Simple Interactive Python Streamlit Maps That Will Make You Shout
Data storytelling forest fire statistics from a NASA GIS data set
Python Streamlit is a revelation for creating interactive maps from GIS point data.
Interactive maps are better than static maps and can be used for deeper storytelling
For basic map creation, there are better Python tools than Streamlit, but if you want to create interactive maps that allow user input then Streamlit is the right tool for the job.
I have an awesome data set to test this out — Canadian forest fire GIS data (point data) from NASA’s website.
With this data we can create:
A static map that shows all forest fires in Canada for a period of time (ie. a year).
An interactive map that allows the user to select a shorter period of time (ie. each month) to view more granular data.
Can Streamlit do this for us?
Let’s give it a go!
The Problem
The forest fire situation in Canada over the past 10 years or so has been pretty terrible, particularly in British Columbia, where I am from.
In the summer, there are many pollution days like this:
To show the monthly effects of forest fires, I want to create a data visual that shows forest fires over time (by month) for British Columbia, my home.
Now I know that NASA provides a comprehensive data set on global forest fires.
So let’s start there!
The Dataset
I have access to NASA’s global forest fire dataset (it’s public). You can download it from HERE.
The file that I want to use is fairly large — it’s approximately 240MB in size.
From a manual observation of the file, I can see that there are 19 data fields.
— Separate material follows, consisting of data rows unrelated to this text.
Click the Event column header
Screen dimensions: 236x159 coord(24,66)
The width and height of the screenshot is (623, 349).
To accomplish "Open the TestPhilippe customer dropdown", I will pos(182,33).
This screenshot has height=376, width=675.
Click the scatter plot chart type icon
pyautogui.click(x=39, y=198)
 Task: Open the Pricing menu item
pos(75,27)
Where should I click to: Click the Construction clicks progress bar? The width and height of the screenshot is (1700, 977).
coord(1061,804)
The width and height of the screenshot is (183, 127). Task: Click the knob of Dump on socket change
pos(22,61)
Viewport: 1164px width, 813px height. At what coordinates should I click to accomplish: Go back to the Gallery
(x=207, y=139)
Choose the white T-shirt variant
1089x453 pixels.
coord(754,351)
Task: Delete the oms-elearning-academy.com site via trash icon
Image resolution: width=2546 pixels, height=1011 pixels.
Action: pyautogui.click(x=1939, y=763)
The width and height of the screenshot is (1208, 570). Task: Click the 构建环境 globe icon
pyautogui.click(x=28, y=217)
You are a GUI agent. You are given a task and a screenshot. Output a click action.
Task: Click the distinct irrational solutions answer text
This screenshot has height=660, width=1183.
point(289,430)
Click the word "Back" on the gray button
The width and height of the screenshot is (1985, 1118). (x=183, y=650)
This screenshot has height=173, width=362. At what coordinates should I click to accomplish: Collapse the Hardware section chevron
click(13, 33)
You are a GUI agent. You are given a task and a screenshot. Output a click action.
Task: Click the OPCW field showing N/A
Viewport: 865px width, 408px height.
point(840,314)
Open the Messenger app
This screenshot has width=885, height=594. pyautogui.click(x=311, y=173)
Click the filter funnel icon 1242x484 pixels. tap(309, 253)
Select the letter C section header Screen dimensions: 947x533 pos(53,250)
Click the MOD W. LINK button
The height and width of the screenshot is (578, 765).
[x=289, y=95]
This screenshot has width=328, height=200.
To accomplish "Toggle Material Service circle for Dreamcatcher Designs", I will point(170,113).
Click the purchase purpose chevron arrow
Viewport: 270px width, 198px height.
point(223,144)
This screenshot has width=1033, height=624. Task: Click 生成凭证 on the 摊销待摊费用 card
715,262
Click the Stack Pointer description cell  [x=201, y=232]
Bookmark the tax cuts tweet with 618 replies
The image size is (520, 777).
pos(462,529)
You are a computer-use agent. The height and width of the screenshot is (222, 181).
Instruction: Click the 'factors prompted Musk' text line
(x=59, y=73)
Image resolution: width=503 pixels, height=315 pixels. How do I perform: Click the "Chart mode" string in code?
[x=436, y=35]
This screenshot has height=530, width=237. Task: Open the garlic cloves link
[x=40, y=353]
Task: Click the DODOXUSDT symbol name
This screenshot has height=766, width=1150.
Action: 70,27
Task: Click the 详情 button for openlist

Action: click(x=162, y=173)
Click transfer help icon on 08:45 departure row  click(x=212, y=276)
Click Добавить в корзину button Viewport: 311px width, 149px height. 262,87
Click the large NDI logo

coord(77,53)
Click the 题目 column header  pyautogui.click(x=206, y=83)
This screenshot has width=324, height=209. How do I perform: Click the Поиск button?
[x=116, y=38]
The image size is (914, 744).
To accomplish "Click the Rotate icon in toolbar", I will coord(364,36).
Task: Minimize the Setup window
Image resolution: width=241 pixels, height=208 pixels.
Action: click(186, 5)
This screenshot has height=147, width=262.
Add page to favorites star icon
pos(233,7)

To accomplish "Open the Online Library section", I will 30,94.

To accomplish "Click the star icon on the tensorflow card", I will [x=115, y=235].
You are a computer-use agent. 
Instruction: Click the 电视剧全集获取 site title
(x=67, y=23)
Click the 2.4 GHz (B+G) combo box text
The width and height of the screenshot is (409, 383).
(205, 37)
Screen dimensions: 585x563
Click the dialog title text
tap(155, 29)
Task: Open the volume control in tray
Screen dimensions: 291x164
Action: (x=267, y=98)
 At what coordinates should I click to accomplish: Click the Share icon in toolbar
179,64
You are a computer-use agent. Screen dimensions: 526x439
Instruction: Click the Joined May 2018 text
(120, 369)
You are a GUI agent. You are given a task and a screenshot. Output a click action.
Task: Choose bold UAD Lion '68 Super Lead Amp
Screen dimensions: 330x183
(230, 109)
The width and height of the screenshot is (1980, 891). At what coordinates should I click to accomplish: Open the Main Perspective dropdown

The important ones for the sake of this coding exercise are:
latitude: The latitude coordinate of the fire detection.
longitude: The longitude coordinate of the fire detection.
brightness: The brightness of the fire in Kelvin.
acq_date: The acquisition date of the fire detection.
acq_time: The acquisition time of the fire detection.
confidence: The confidence level of the fire detection.
What I now know about this dataset
From preliminary analysis, this dataset contains:
all of the fires that were detected in Canada during the time-period .
two fields that I can use to indicate the size of the fire (in brightness and in heat) if I need to display this
latitude and longitude (GIS data) that I can use to position each fire as a point on a map.
the date of each fire
Seeing that there are latitude and longitude points, I know that I can plot each of these points on a map.
Questions that I want answered
Now I can craft the questions of this data that I am curious about:
How long of a period of time is covered in this file?
How many fires were there in Canada?
How many fires were there in British Columbia?
Now to streamline and simplify our data, let’s filter out only the BC records from this large CSV file.
Finding a geoJSON File For Canada
Now to figure out the answer to the 3rd question (how many fires in BC?), we will need to provide a 2nd dataset to GPT-4 — a geoJSON file that has the coordinates for the boundaries of British Columbia.
This is needed in order to narrow our results to display fires for just British Columbia.
There are quite a few sources for geoJSON files for Canada. I used the file found HERE.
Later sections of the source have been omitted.